I know the pioneers who predicted and warned about what we have today (recommended reading: Tools For Thought by Howard Rheingold, you find the whole book online). One of them is Alan Turing, who asked people not to call the UTM a "thinking machine" and wrote an article in Mind: A Quarterly Review of Psychology and Philosophy about the dangers of making such claims without proper definitions. Poor man never thought that in a few decades "IT folks" would think this was an aim. Or Joseph Weizenbaum, the guy who wrote the first chatbot, ELIZA.
I know why your dream will never happen because I know informatics (its original meaning, not the business model Gates invented) was against this fairy tale. LLMs are just try to prove that old story from quantum mechanics, that infinite monkeys in infinite time will surely type in the whole Hamlet.

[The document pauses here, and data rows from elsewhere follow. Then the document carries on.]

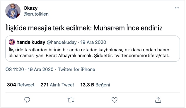Click the quoted tweet date 19 Ara 2020
Screen dimensions: 186x108
(x=93, y=42)
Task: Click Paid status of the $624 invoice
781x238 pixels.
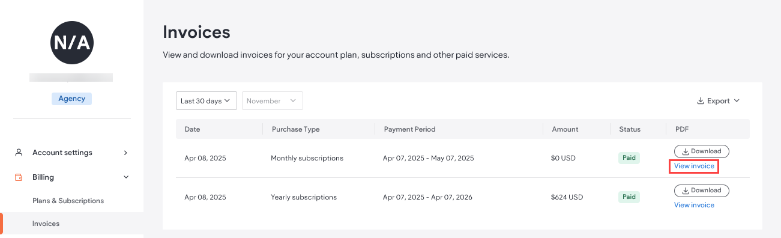Action: (629, 197)
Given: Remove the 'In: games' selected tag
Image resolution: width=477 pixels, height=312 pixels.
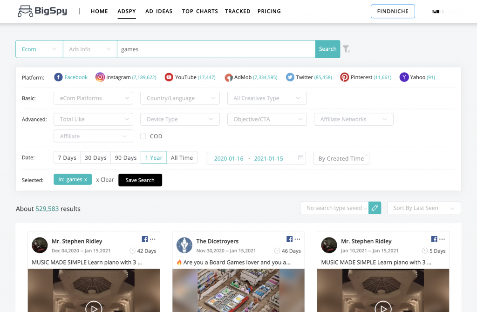Looking at the screenshot, I should pos(86,179).
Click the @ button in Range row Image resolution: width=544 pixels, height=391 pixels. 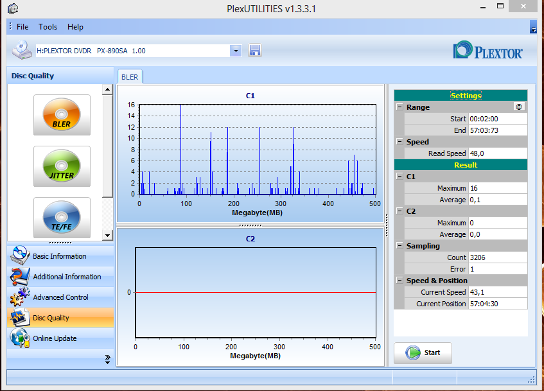[519, 107]
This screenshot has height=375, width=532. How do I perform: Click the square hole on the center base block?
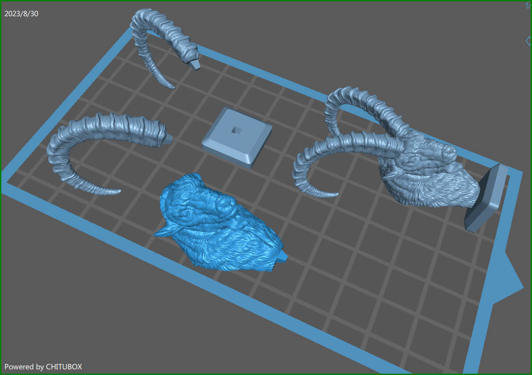tap(236, 129)
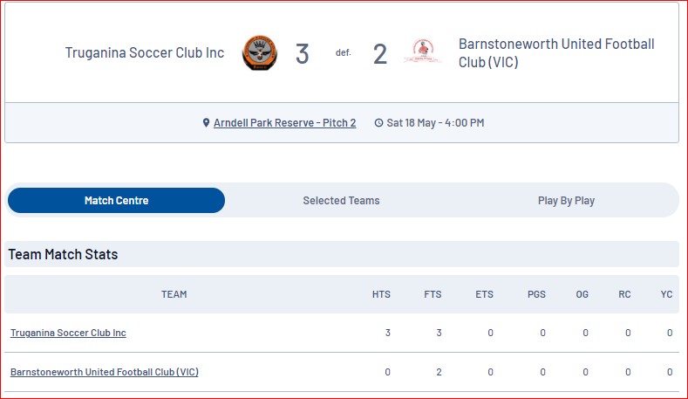The width and height of the screenshot is (688, 399).
Task: Open Arndell Park Reserve - Pitch 2 link
Action: 285,122
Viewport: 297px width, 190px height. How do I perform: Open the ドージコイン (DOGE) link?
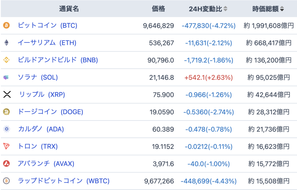50,112
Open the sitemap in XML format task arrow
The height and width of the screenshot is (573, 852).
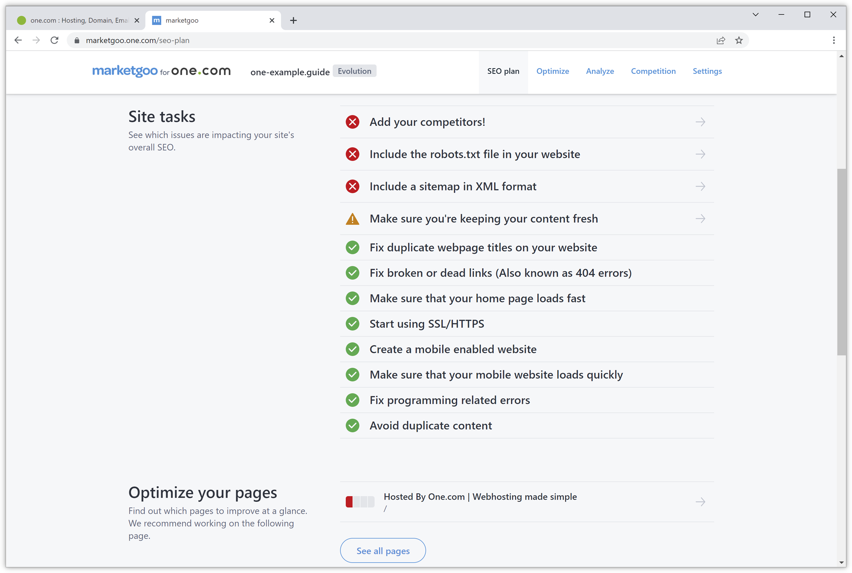700,187

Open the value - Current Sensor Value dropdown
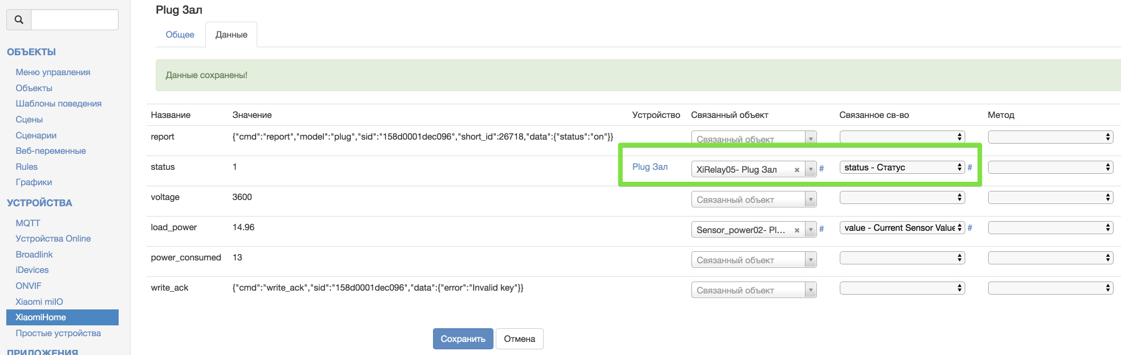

The problem is that we don't have infinite time and resources, and the goal is not repeating but write the next Hamlet. Those who initiated informatics, made this clear. Start with Vannevar Bush: As We May Think, 1945.
@TCMx3 , @CallousCoder - thanks for your answers... 🙏 Another excellent example - in chess, you have absolute rules.
In life, we know that all the laws we can invent are wrong (Incompleteness theorem) and thinking means improving the rules while solving problems and taking the responsibility of all errors. The ultimate example is the Apollo program with Engelbart's NLS in the background, that's how THEY went to the moon. We go to the plaza to watch the next Marvel story in 4D, now with the help of genAI. If we go with the question of predicting the next 50 years, look up "Charly Gordon Algernon 1968" here on YouTube.